*Record extracts*:
-=-=-=-=-

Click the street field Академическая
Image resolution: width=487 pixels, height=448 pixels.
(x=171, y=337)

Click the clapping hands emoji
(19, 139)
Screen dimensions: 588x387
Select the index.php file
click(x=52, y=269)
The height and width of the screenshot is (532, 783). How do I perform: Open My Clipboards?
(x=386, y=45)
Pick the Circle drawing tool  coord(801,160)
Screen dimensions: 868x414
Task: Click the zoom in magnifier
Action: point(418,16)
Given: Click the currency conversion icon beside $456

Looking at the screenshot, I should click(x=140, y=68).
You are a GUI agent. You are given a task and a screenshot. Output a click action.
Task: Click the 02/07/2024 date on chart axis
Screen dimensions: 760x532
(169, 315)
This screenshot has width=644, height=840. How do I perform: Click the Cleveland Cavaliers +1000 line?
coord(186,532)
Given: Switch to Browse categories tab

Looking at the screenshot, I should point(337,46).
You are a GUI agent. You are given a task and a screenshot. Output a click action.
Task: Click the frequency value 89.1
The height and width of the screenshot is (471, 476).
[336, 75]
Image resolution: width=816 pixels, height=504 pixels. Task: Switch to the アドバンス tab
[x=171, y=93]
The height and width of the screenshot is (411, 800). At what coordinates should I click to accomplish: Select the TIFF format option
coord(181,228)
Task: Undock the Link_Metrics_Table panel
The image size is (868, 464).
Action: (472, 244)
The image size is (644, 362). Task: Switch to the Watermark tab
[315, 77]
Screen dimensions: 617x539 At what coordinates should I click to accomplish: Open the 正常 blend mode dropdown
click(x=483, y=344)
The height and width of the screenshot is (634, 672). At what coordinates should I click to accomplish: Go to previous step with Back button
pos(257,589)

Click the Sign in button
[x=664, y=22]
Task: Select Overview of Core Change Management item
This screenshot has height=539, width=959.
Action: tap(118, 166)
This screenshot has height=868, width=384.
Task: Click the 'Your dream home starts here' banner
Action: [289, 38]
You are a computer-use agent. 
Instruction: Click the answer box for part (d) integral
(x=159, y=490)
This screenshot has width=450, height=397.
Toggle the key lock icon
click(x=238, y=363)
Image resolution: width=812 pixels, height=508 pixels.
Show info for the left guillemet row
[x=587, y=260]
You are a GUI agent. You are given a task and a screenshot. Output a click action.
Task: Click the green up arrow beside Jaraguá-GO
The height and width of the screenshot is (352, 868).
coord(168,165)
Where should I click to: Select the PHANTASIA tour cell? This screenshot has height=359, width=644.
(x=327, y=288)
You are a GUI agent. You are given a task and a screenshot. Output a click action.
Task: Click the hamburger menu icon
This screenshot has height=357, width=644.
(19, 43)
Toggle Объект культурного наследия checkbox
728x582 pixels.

-=-=-=-=-

Reproduce the material above in full, word for word.

Click the street field Академическая
Image resolution: width=487 pixels, height=448 pixels.
(x=171, y=337)

Click the clapping hands emoji
(19, 139)
Screen dimensions: 588x387
Select the index.php file
click(x=52, y=269)
The height and width of the screenshot is (532, 783). How do I perform: Open My Clipboards?
(x=386, y=45)
Pick the Circle drawing tool  coord(801,160)
Screen dimensions: 868x414
Task: Click the zoom in magnifier
Action: point(418,16)
Given: Click the currency conversion icon beside $456

Looking at the screenshot, I should click(x=140, y=68).
You are a GUI agent. You are given a task and a screenshot. Output a click action.
Task: Click the 02/07/2024 date on chart axis
Screen dimensions: 760x532
(169, 315)
This screenshot has width=644, height=840. How do I perform: Click the Cleveland Cavaliers +1000 line?
coord(186,532)
Given: Switch to Browse categories tab

Looking at the screenshot, I should point(337,46).
You are a GUI agent. You are given a task and a screenshot. Output a click action.
Task: Click the frequency value 89.1
The height and width of the screenshot is (471, 476).
[336, 75]
Image resolution: width=816 pixels, height=504 pixels. Task: Switch to the アドバンス tab
[x=171, y=93]
The height and width of the screenshot is (411, 800). At what coordinates should I click to accomplish: Select the TIFF format option
coord(181,228)
Task: Undock the Link_Metrics_Table panel
The image size is (868, 464).
Action: (472, 244)
The image size is (644, 362). Task: Switch to the Watermark tab
[315, 77]
Screen dimensions: 617x539 At what coordinates should I click to accomplish: Open the 正常 blend mode dropdown
click(x=483, y=344)
The height and width of the screenshot is (634, 672). At what coordinates should I click to accomplish: Go to previous step with Back button
pos(257,589)

Click the Sign in button
[x=664, y=22]
Task: Select Overview of Core Change Management item
This screenshot has height=539, width=959.
Action: tap(118, 166)
This screenshot has height=868, width=384.
Task: Click the 'Your dream home starts here' banner
Action: [289, 38]
You are a computer-use agent. 
Instruction: Click the answer box for part (d) integral
(x=159, y=490)
This screenshot has width=450, height=397.
Toggle the key lock icon
click(x=238, y=363)
Image resolution: width=812 pixels, height=508 pixels.
Show info for the left guillemet row
[x=587, y=260]
You are a GUI agent. You are given a task and a screenshot. Output a click action.
Task: Click the green up arrow beside Jaraguá-GO
The height and width of the screenshot is (352, 868).
coord(168,165)
Where should I click to: Select the PHANTASIA tour cell? This screenshot has height=359, width=644.
(x=327, y=288)
You are a GUI agent. You are given a task and a screenshot. Output a click action.
Task: Click the hamburger menu icon
This screenshot has height=357, width=644.
(19, 43)
Toggle Объект культурного наследия checkbox
728x582 pixels.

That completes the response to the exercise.